__Collected data entries__:
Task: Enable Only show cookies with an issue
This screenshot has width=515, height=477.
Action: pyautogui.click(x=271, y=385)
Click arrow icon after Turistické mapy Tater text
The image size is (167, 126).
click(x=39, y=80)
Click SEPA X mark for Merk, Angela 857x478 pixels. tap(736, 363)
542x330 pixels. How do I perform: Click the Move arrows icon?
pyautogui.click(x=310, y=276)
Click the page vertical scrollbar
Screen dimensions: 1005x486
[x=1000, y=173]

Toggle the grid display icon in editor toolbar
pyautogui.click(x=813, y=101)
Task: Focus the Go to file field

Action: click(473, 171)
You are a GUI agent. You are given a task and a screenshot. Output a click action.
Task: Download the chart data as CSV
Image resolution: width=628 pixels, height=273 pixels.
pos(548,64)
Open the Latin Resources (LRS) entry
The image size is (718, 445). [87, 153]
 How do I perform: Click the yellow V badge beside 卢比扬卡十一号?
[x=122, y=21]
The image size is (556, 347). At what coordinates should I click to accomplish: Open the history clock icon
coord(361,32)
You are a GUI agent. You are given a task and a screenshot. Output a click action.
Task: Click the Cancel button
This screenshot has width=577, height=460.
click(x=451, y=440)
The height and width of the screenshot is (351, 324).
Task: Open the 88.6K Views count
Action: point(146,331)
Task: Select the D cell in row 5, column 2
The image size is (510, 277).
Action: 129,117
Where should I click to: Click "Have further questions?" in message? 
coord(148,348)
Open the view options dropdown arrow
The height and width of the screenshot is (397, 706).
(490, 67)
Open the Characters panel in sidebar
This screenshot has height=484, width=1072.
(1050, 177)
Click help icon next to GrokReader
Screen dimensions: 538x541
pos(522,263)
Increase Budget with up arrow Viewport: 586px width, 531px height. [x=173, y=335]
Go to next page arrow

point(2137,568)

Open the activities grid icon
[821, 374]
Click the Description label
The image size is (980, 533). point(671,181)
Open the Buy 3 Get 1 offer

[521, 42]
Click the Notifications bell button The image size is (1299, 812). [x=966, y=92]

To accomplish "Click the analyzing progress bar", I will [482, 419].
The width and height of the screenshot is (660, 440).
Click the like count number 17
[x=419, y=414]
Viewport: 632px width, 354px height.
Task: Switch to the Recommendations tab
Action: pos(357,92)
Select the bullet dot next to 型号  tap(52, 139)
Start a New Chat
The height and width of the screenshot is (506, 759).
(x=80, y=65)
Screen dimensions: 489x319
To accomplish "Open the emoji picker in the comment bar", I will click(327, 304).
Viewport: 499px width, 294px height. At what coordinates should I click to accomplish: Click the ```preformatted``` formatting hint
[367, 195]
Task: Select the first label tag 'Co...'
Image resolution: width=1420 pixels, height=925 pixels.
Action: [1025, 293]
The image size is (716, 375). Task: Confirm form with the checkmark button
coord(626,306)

__Task to carry out__: Out of the records, collect only those lines that contain the string "will".

__Answer for the task__:
To accomplish "Click the analyzing progress bar", I will [482, 419].
To accomplish "Open the emoji picker in the comment bar", I will click(327, 304).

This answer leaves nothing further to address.